News By/Courtesy: Daksh Dave | 27 Jun 2020 0:26am IST

HIGHLIGHTS

  • Blinded
  • Series
  • Corruption

The tale of conspirators and scams involving the once-respected Swedish bank “Blinded” (Thursday, July 2, Sundance Now) is so rife with plotters, frauds, fellow travelers, and innocents that it is always difficult to say the victims’ swindlers. That this doesn’t at least at the end of the day is a testament to the strength of this fact-based drama (chief writer Jesper Harries).

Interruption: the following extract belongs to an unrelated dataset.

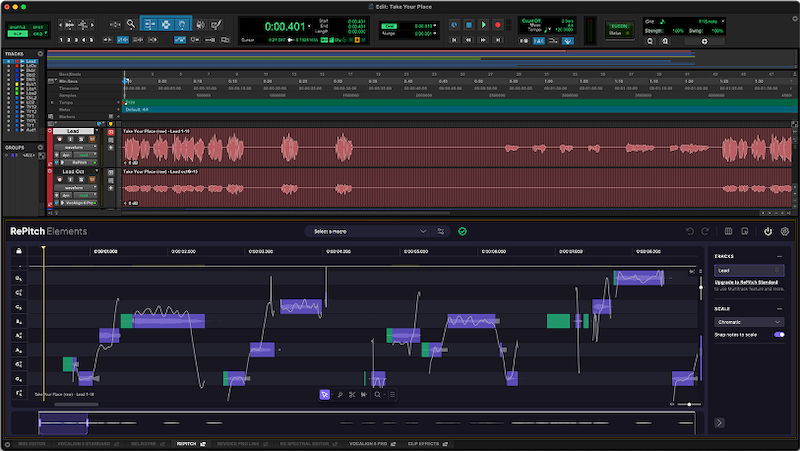This screenshot has height=451, width=800.
Task: Click the green checkmark status icon
Action: coord(462,231)
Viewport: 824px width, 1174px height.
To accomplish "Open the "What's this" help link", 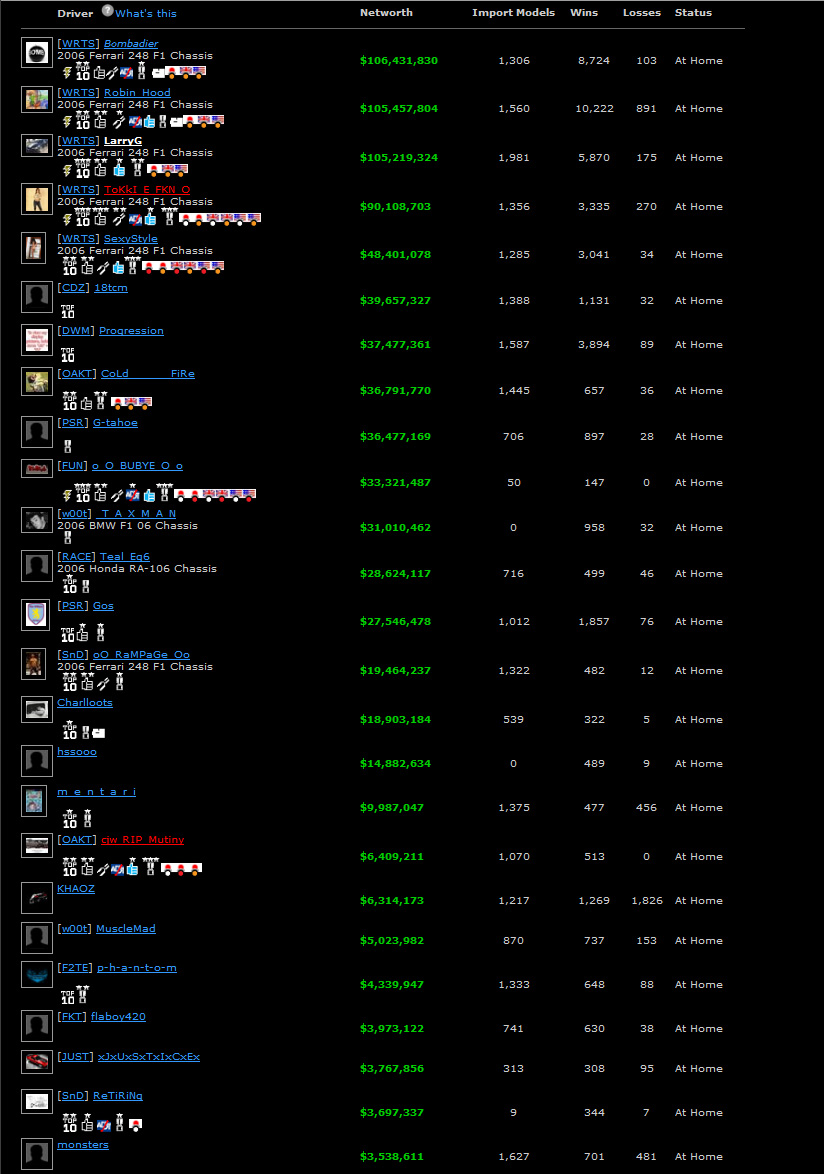I will coord(146,13).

One of the most endearing aspects of this subtitled series is the frequent interruption of “Let’s Face the Music and Dance” by Irving Berlin in all eight episodes, haunted by Swedish singer Grant. The emphasis here is on the first line of the song—“There may be trouble ahead. Indeed, at every stage, there are problems with the family-owned ST Bank, all of which are the product of criminal activities, including the falsification of its financial reports. Some of the revelations about the activities of the bank had come about thanks to one woman — the ambitious and frustrated young newspaper writer Bea Farkas (Julia Ragnarsson), who typically pursues any hint of irregularity, however small, in the belief that any suspicion is promising. Her unyielding confidence and trust in her ability to smell lies have put her in a position of some significance to her article. She had been fired from that job by the editor-in-chief who saw her as an uncontrollable force. Crowded though the series is — moved, actually — full of distinctive, admirably drawn characters. Rooth, perhaps the most intriguing figure, is more than just a wily top executive, however slender, assured, and impeccably tailored he may look; one wide shot reveals the array-like immensity of his Master of the Universe closet with its rows of suits and shirts. But he also proves to be a man of principle, surprisingly stern about the kind of values that his young son is taking up. He’s not happy when he hears, one day, the boy’s casual story of how he and his friend teased a beggar sitting in front of a supermarket.i

A friend, Rooth 's son explained, had money with him — a big bill — that he told the beggar he could have had a song and a dance for them. So you thought, Rooth asked his son, that it was funny to see someone who wasn't born into privilege, as you were, humiliate himself? The boy claims that it was his friend, Victor, who had the money, Victor, who said it to the man. And his father tells him that he doesn't have to say that he was a friend of his. "You're never going to say 'Victor' again." Then Rooth tells the boy that they're going to find that beggar and his son is going to apologize to him. 

"Blinded" is, above all, supposed to be a tale of greed and deceit, one in which many innocents among the bank's workers were caught up in shoddy investments and now stood to lose all.

THIS ARTICLE DOES NOT INTEND TO HURT THE SENTIMENTS OF ANY INDIVIDUAL, COMMUNITY, SECT, OR RELIGION ETCETERA. THIS ARTICLE IS BASED PURELY ON THE AUTHOR'S PERSONAL VIEWS AND OPINIONS IN THE EXERCISE OF THE FUNDAMENTAL RIGHT GUARANTEED UNDER ARTICLE 19(1)(A) AND OTHER RELATED LAWS BEING FORCE IN INDIA, FOR THE TIME BEING.